A Heavenly High-Yield Destination
High-yield corporate bond exchange-traded funds are back in style this year. That much is confirmed by the rising tide of assets into these ETFs coupled with the surge in volume.
Of course, the pillars of the junk bond ETF community are raking in the assets and garnering plenty of attention in the financial media, but the Market Vectors Fallen Angel High Yield Bond ETF (Market Vectors ETF Trust (NYSE: ANGL)) merits a place in this conversation.
Fallen angel bonds, such as the nearly 250 held by ANGL, are bonds that when issued had investment-grade ratings but eventually get downgraded to junk territory. Getting down to what really matters, in this case that being yield and returns, investors do not sacrifice any of either with ANGL.
Fallen angels “have significantly outperformed the broad corporate high yield bond market in 2016. As of March 18, 2016, the BofA Merrill Lynch US Fallen Angel High Yield Index returned 7.1 percent year to date, nearly twice the 3.6 percent return from the BofA Merrill Lynch US High Yield Index. Fallen angels’ outperformance in 2016 had been due primarily to their greater exposure to the basic industry and energy sectors and higher average credit quality,” according to a statement issued by Market Vectors.
Plus, ANGL carries a 30-day SEC yield of 7.31 percent. That is better than what investors will find on some traditional high-yield bond ETFs.
In some ways, ANGL can be seen as an “all-weather” high-yield bond ETF. ANGL stood tall last year when its more traditional rivals floundered as junk debt from energy and materials issuers plagued the high-yield market. But many of those issues became fallen angels, gaining them entry into ANGL. Now that those bonds are rebounding, ANGL is benefiting as highlighted by a year-to-date gain of almost 7 percent.
“Relative to the broad high yield bond market, fallen angels' recent outperformance was primarily due to their higher average allocations to the basic industry and energy sectors. Both of these sectors' bonds appreciated in the first quarter, as oil prices recovered approximately 46 percent since mid-February,” according to a recent Market Vectors note.
Energy's footprint in the high-yield bond market is growing, but that growth is especially pronounced within ANGL, meaning this is one bond ETF that would benefit from a sustained rally in oil prices.

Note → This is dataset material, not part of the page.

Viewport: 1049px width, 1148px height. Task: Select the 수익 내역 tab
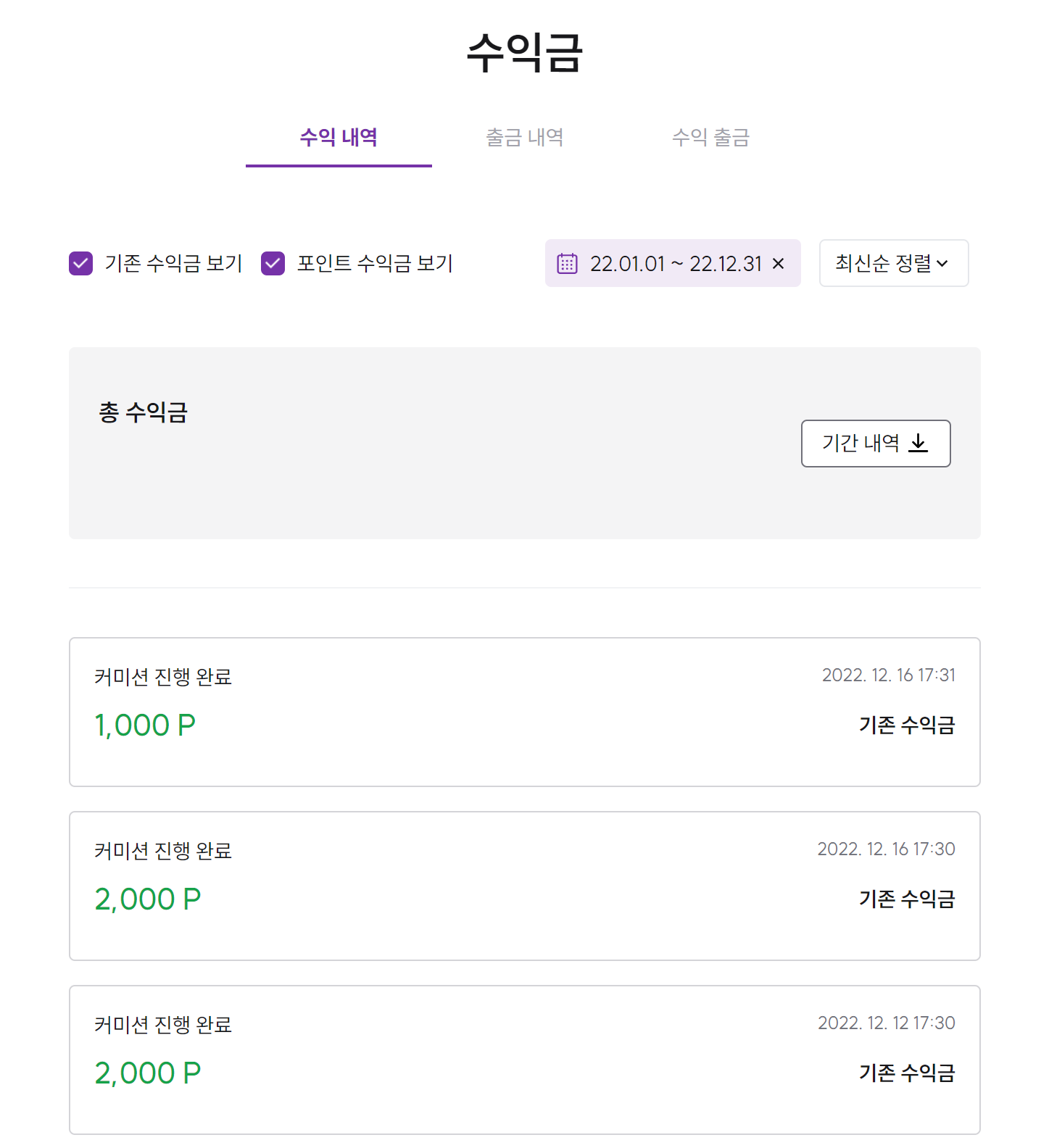tap(339, 138)
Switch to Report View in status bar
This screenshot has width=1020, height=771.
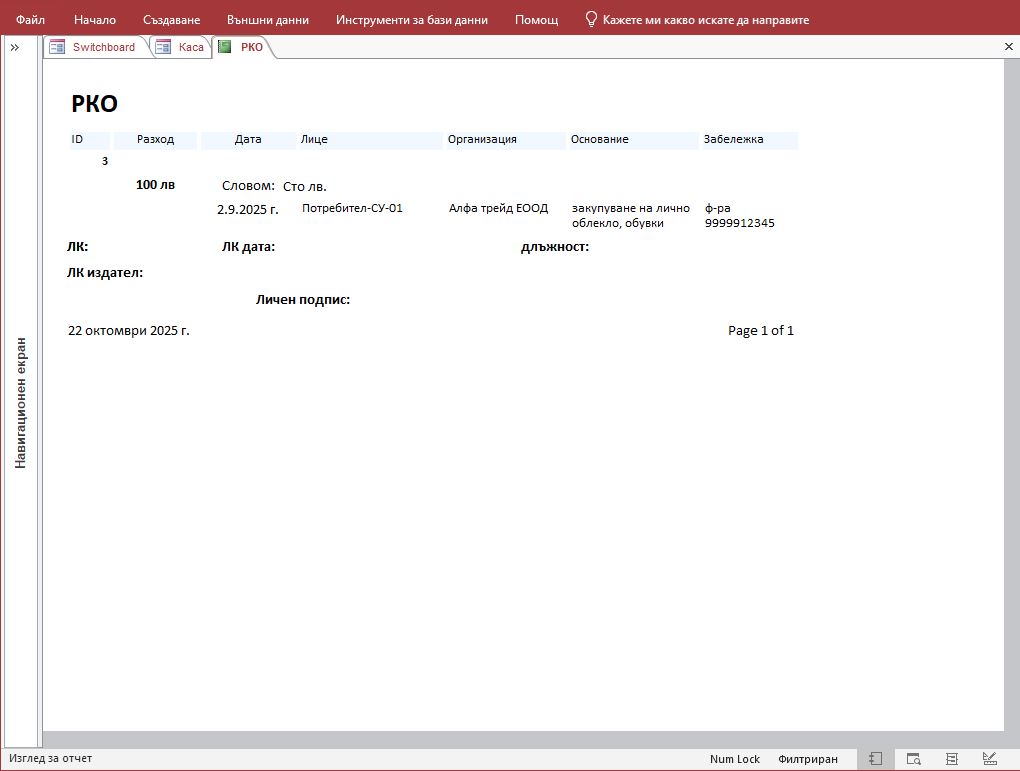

“Over the first quarter, fallen angels' energy allocation grew from about 13 percent to 25 percent, while the broad high yield bond market's went from approximately 11 percent to 13 percent,” added Market Vectors. “The overweight bias occurred as a result of the energy sector’s struggles in 2015, which led to investment grade energy companies suffering credit deterioration being downgraded to high yield.”